L'eterna domanda: c'è possibilità di vita su qualche altra galassia?
 
"Fino al '95 non conoscevamo pianeti fuori dal nostro sistema solare. Telescopi da terra ne avevano scoperti più di cento, ma in forma indiretta, cioè osservando le perturbazioni del moto delle stelle attorno alle quali questi pianeti girano. Nessuno però prima di Hubble era riuscito a osservare direttamente un pianeta, e addirittura l'atmosfera di uno di questi. Grazie a Hubble ora sappiamo che in quell'atmosfera c'è del sodio. Stiamo studiando una lunga lista di altri pianeti e il nostro obiettivo è quello di trovare atmosfere con composizioni chimiche simili alla nostra Terra; ovviamente siamo alla ricerca di possibili siti dove possa esistere la vita. Ma noi siamo solo un puntino infinitesimale all'interno della nostra galassia, e di galassie ce ne sono centinaia di miliardi..." 

Quanto costa la missione Hubble?
 
"Circa 250 milioni di dollari all'anno. Una quota infinitesimale anche questa, in confronto per esempio alle spese militari degli Stati Uniti: 400 miliardi di dollari annui. I generali americani spendono per le loro ricerche spaziali, i loro missili e i loro satelliti tre volte più della Nasa. Quanto all'Unione europea, dà ai suoi agricoltori per "non" produrre il triplo dei soldi che investe nelle ricerche spaziali". 

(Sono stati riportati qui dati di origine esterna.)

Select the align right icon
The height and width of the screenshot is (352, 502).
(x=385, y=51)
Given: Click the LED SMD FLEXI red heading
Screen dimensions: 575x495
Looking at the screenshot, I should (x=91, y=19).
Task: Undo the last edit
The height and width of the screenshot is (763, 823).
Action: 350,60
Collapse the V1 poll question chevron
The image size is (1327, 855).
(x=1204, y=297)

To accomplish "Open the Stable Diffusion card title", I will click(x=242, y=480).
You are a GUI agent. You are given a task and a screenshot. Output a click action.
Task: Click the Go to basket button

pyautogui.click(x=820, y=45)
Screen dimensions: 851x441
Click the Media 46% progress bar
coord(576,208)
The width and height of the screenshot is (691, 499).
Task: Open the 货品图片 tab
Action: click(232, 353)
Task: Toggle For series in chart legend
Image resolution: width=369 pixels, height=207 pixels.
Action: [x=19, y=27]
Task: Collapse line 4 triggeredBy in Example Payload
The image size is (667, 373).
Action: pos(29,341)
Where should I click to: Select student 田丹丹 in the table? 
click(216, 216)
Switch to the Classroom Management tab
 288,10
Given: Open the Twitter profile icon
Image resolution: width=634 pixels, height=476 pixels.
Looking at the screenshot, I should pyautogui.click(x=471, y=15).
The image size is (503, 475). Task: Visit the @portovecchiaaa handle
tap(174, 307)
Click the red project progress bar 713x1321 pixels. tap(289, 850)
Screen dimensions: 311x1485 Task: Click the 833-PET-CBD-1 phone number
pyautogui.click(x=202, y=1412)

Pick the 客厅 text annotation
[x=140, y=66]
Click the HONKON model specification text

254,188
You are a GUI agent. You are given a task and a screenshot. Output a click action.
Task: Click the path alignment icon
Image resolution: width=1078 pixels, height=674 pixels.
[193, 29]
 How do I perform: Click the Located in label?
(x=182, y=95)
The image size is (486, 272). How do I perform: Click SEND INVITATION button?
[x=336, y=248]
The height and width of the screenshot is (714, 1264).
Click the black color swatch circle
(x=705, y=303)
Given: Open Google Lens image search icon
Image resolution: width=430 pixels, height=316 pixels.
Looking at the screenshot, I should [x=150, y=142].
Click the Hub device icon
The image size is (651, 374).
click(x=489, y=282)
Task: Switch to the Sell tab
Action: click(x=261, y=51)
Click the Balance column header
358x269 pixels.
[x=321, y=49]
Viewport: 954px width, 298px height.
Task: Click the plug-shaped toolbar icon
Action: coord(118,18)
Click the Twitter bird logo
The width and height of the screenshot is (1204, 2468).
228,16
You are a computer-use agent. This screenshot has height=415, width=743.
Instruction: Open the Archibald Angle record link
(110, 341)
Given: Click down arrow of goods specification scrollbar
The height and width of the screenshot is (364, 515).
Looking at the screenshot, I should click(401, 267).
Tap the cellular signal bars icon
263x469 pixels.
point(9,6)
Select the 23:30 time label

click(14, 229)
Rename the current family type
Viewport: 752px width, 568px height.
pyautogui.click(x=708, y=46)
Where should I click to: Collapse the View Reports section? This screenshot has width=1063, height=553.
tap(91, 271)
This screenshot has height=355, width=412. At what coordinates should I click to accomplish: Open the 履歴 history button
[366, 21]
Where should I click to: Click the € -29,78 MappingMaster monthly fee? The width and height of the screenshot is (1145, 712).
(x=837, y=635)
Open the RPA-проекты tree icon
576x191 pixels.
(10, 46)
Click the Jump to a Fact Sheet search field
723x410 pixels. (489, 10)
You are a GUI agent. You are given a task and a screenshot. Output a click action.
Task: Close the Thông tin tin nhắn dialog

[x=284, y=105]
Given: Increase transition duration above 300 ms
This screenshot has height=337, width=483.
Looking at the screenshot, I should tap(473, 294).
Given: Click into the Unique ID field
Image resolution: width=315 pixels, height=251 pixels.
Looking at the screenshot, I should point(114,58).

Mi dica una ricaduta concreta sulla nostra vita quotidiana delle vostre ricerche.
 
"Il software che abbiamo sviluppato, di cui parlavamo prima, servirà anche per individuare i tumori al seno con noduli inferiori al millimetro. I sensori che abbiamo a bordo sono gli stessi che adesso fanno funzionare i satelliti meteorologici, e anche i nostri telefonini. Ma preferisco risponderle con una frase di Lord Rutherford, premio Nobel per la Fisica, il quale al principio del secolo scorso riuscì a dire testualmente: "I raggi X non serviranno a niente". Questo dimostra che noi fisici e astrofisici per primi non sappiamo prevedere gli effetti delle nostre scoperte: le ricadute della ricerca astronomica sono tutte a lungo termine".